DATASET EXCERPTS Block Start
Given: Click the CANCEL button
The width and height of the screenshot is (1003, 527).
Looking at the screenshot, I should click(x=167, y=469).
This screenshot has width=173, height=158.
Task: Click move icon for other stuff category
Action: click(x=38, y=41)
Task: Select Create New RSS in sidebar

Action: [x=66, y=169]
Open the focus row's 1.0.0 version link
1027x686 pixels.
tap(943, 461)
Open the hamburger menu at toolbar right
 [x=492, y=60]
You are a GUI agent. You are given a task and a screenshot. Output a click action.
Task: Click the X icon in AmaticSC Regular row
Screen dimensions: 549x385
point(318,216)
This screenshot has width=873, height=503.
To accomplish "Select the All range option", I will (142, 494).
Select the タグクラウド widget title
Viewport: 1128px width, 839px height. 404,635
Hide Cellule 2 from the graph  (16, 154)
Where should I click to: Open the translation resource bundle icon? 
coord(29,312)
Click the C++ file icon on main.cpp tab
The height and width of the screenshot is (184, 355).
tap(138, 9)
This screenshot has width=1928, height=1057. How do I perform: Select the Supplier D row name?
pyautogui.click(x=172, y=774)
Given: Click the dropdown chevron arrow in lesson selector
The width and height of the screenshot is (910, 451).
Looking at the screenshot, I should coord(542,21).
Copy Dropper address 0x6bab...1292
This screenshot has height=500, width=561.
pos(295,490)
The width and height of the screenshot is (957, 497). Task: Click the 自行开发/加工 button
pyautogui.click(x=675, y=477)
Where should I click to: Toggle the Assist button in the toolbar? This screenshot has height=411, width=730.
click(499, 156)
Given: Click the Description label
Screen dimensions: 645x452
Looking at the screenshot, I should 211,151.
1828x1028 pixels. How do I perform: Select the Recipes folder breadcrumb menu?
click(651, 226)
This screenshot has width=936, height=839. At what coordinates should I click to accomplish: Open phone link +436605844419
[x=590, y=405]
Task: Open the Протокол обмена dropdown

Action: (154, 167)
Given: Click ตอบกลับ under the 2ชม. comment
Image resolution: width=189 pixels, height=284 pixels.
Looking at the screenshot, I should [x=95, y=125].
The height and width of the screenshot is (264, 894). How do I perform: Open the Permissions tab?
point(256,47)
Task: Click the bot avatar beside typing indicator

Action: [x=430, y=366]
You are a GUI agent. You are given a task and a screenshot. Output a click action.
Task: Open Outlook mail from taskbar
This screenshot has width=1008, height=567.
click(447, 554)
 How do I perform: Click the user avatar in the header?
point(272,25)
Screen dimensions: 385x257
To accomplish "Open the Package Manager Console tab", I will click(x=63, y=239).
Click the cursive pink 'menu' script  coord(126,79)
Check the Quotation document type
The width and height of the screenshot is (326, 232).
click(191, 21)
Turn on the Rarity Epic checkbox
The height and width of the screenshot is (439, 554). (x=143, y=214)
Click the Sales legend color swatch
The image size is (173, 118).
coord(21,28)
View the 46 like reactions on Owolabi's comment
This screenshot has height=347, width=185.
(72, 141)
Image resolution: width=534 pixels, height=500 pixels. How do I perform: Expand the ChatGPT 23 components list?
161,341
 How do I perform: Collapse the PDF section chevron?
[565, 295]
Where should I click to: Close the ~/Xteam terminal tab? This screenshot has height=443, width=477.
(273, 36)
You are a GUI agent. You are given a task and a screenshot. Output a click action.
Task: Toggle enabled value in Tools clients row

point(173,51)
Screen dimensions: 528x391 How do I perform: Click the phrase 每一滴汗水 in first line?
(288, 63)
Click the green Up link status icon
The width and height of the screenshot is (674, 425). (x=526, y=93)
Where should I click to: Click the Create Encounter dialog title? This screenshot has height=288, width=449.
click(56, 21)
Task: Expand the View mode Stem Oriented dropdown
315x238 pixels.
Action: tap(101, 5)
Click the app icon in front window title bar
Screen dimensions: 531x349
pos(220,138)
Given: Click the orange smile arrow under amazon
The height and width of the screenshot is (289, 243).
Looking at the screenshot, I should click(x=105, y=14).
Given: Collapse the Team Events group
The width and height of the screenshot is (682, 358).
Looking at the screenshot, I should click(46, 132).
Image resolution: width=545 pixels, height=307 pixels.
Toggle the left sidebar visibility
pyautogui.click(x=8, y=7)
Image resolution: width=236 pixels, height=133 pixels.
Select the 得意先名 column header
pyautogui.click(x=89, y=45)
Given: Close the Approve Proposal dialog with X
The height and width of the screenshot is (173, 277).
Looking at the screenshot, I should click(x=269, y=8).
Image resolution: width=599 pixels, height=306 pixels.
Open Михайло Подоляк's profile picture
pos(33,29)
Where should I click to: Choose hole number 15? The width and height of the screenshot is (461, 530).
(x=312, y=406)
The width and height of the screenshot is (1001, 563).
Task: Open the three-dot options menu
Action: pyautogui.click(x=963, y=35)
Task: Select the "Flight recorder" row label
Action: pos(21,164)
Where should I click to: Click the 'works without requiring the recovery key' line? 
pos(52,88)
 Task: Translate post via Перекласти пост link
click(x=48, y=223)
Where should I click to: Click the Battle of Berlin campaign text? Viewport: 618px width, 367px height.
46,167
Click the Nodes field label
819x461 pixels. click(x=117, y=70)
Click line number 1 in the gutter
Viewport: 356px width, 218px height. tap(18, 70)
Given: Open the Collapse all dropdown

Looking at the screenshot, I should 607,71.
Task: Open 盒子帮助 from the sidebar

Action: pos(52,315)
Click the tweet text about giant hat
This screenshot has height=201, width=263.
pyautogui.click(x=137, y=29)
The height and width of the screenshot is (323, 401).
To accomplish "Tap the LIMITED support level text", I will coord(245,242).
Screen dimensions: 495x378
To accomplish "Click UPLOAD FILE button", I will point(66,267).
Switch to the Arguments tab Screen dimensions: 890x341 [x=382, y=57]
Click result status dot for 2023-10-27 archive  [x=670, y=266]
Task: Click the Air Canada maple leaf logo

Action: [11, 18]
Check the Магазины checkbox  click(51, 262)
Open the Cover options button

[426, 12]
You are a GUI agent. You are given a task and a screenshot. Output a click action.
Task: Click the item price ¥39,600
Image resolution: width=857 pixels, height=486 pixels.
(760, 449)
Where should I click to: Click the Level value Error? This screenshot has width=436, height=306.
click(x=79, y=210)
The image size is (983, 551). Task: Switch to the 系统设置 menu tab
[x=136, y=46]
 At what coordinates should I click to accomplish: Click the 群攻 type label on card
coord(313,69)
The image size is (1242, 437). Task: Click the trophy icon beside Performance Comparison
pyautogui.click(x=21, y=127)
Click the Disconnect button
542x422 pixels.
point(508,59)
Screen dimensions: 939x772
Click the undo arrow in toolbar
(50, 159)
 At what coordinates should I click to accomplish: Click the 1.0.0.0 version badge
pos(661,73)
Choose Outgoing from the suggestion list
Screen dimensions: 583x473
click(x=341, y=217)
DATASET EXCERPTS Block End
List every line above containing the word "under".

EXERCISE RESPONSE:
Given: Click ตอบกลับ under the 2ชม. comment
Given: Click the orange smile arrow under amazon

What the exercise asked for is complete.